--- BEGIN Selected text ---

Talks by Edward Kmett and Cody Roux

Details
We have a super exciting meetup this month. Ed's "get off my lawn" talk should appeal to people of all levels of Haskell, and Cody's will be more technical. I'm listing Cody's talk first because Ed's abstract is so long, but Cody will be talking second.
8:00-9:00: Cody Roux - The Structural Theory of Pure Type Systems
We investigate possible extensions of arbitrary given Pure Type Systems with additional sorts and rules which preserve the normalization property. In particular we identify the following interesting extensions: the disjoint union P+Q of two PTSs P and Q , the PTS &∀P.Q which intuitively captures the “ Q -logic of P -terms” and poly P which intuitively denotes the predicative polymorphism extension of P.
These results suggest a new approach to the study of the meta-theory of PTSs, by examination of the relationships between different calculi and predicative extensions which allow more expressiveness with equivalent logical strength.
7:00-8:00: Edward Kmett - Typeclasses vs. the World
I've decided to do a few "get off my lawn" talks on somewhat more polemic issues, mostly so I can get them off my chest online and in one place, and not have to re-articulate myself from scratch every time I'm asked.
There is an oft-repeated notion that implicits a la Scala (confusingly called typeclasses in Coq, Agda, and Idris), module systems, or even object oriented programming techniques are somehow "just better" than Haskell's notion of typeclasses; they let you locally create and pass anything you want at the use site. Strangely, nobody seems to take the other side of the debate -- except to take a cheap shot at Scala now and again!
We'll look at the differences between typeclasses, implicits and ML-style modules. I'll try to tease apart the use cases for making dictionaries first class and see how to recover the safe implicit use cases with typeclasses without giving up coherence, and what you (and your compiler) give up to get the rest.
I'm also often asked if I'd trade in typeclasses for a real module system™ and draw shocked reactions when I say no. Here matters are less clear cut, modules are good for a remarkable number of things, but I hope to articulate a way to think about typeclasses vs. modules that at least drives home the costs and limitations of purely module-based reasoning in terms of refactoring. Along the way I'll showcase how we might look at the role of a better module system (e.g. Backpack) in Haskell.

--- END Selected text ---
--- BEGIN Record list ---

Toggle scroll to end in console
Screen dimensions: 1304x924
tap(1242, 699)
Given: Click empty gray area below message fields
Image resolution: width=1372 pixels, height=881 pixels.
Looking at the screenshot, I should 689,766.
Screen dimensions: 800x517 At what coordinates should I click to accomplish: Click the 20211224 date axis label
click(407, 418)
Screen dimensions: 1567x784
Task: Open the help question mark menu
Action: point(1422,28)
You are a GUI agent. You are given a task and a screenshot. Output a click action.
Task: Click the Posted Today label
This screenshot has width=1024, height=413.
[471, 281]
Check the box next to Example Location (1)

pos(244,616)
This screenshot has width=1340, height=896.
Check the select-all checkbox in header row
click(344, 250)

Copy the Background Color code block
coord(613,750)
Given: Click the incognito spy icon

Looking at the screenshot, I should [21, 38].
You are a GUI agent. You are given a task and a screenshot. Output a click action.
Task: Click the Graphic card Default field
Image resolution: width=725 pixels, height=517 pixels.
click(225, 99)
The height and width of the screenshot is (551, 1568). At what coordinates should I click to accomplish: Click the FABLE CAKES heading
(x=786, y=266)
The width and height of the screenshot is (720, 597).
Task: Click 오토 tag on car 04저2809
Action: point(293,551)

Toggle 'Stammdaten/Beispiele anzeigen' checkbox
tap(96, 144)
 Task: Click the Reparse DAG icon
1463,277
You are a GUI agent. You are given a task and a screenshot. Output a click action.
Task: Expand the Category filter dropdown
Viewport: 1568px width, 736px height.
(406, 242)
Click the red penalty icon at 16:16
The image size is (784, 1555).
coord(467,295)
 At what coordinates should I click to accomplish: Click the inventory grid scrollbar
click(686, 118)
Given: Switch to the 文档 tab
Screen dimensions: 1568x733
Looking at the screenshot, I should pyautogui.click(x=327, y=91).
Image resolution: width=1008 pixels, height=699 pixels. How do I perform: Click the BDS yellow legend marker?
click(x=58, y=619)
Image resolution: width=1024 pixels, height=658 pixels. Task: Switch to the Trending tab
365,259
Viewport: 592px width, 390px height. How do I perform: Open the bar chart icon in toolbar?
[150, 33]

--- END Record list ---

__What you will do__
1/ In the meetup announcement, why is Cody Roux's talk listed first even though he speaks second? Answer in one to three sentences.
2/ Please reproduce the part of the meetup announcement between "We'll look at" and "Backpack) in Haskell.", inclusive.

__Answers to the exercises__
1/ Cody Roux's talk is listed first because Ed's abstract is so long. The order on the page doesn't match the speaking order: Ed speaks from 7:00 to 8:00 and Cody from 8:00 to 9:00.

2/
We'll look at the differences between typeclasses, implicits and ML-style modules. I'll try to tease apart the use cases for making dictionaries first class and see how to recover the safe implicit use cases with typeclasses without giving up coherence, and what you (and your compiler) give up to get the rest.
I'm also often asked if I'd trade in typeclasses for a real module system™ and draw shocked reactions when I say no. Here matters are less clear cut, modules are good for a remarkable number of things, but I hope to articulate a way to think about typeclasses vs. modules that at least drives home the costs and limitations of purely module-based reasoning in terms of refactoring. Along the way I'll showcase how we might look at the role of a better module system (e.g. Backpack) in Haskell.